### Objetivo 1
Responde a estas preguntas sobre el artículo acerca de Robert Brasillach:
(a) Según el pie de foto, ¿junto a quién aparece Brasillach y en qué año?
(b) ¿Quién es la autora del ensayo clásico que se publica en español?
(c) ¿Dónde se sirve la última cena antes de la Liberación?
### Objetivo 2
Extrae sin cambios las líneas del listado que van desde su comienzo hasta la línea que contiene "point(530,708)", incluida esta.

El escritor Robert Brasillach, a la izquierda, junto a Jacques Doriot, en el frente del este (1943).
La historia de Robert Brasillach, el escritor francés ejecutado por prestar su pluma a los invasores nazis
Se publica en español el ensayo clásico de Alice Kaplan sobre el la importancia del caso para la construcción de la Francia de Charles De Gaulle.
Más información: La increíble historia de los trotskistas que intentaron extender la revolución por todo el mundo
Agosto, 1944. Es una noche cálida en París. En los jardines del Instituto Alemán, sede oficiosa del colaboracionismo francés, se sirve la última cena antes de la Liberación. La ciudad lleva ocupada cuatro años y muchos de los que se pusieron al servicio del invasor han huido o huirán en las próximas horas: los más notables –Céline, entre ellos– a un castillo de Sigmaringen, Alemania, con el gobierno de Vichy, que aún boqueará unos meses antes de desaparecer.

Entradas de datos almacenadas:
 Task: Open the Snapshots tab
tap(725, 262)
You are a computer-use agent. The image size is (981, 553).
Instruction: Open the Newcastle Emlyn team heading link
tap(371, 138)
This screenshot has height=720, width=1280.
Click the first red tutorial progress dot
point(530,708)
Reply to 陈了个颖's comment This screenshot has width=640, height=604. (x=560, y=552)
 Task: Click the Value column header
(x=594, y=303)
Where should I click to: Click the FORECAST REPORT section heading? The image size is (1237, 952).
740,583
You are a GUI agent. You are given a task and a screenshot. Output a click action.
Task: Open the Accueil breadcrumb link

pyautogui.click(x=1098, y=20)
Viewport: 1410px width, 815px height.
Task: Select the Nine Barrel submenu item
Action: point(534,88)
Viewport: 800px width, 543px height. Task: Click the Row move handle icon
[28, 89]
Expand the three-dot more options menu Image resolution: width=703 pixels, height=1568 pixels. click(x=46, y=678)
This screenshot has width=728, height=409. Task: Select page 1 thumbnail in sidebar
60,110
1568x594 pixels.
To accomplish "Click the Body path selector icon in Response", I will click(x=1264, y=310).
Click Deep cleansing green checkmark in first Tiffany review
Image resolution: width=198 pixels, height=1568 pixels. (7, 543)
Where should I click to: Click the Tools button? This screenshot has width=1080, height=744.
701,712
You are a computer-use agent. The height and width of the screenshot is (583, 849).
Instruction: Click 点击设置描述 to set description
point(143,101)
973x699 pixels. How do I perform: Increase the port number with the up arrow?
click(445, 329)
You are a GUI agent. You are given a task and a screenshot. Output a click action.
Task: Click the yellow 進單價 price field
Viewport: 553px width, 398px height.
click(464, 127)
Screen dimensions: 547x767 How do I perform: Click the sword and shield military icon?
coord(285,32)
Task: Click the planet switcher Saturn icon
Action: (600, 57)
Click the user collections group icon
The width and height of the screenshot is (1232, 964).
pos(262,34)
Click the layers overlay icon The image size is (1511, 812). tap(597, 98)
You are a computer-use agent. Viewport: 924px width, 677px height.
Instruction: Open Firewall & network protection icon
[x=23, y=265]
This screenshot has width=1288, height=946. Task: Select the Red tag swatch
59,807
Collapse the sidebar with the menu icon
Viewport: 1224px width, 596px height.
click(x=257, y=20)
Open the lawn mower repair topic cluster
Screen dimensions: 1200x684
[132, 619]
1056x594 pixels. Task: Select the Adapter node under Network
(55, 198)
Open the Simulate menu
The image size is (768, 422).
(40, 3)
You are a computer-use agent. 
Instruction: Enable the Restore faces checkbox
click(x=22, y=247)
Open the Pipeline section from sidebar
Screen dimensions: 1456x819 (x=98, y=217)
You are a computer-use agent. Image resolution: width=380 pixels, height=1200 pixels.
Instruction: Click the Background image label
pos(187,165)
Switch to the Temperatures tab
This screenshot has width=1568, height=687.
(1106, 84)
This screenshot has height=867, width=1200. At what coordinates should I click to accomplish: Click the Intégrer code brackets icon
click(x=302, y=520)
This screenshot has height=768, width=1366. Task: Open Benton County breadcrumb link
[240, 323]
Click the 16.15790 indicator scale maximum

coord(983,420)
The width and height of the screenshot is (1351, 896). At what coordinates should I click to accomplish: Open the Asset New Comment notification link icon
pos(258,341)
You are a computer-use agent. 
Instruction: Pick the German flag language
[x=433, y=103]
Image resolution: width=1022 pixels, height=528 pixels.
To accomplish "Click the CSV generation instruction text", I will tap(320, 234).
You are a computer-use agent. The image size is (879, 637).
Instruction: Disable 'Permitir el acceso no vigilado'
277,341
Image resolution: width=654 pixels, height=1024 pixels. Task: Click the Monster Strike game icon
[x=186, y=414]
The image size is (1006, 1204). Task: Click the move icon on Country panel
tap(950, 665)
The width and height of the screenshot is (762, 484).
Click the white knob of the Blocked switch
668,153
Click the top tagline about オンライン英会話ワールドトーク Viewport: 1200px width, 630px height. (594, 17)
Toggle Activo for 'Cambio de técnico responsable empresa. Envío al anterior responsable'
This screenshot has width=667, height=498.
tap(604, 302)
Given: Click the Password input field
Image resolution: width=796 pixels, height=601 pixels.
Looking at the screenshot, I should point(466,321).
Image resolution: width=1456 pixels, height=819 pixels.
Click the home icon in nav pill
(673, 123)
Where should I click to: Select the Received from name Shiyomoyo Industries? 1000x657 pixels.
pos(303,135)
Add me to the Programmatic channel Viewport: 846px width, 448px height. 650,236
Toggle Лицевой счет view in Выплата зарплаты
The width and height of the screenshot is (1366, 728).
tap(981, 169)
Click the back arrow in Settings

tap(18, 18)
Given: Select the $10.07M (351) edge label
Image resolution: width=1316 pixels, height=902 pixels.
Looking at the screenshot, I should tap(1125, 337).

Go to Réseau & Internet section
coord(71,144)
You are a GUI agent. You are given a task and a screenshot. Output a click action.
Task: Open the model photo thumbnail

### Salida completa 1
(a) Junto a Jacques Doriot, en 1943.
(b) Alice Kaplan.
(c) En los jardines del Instituto Alemán, en París.

### Salida completa 2
 Task: Open the Snapshots tab
tap(725, 262)
You are a computer-use agent. The image size is (981, 553).
Instruction: Open the Newcastle Emlyn team heading link
tap(371, 138)
This screenshot has height=720, width=1280.
Click the first red tutorial progress dot
point(530,708)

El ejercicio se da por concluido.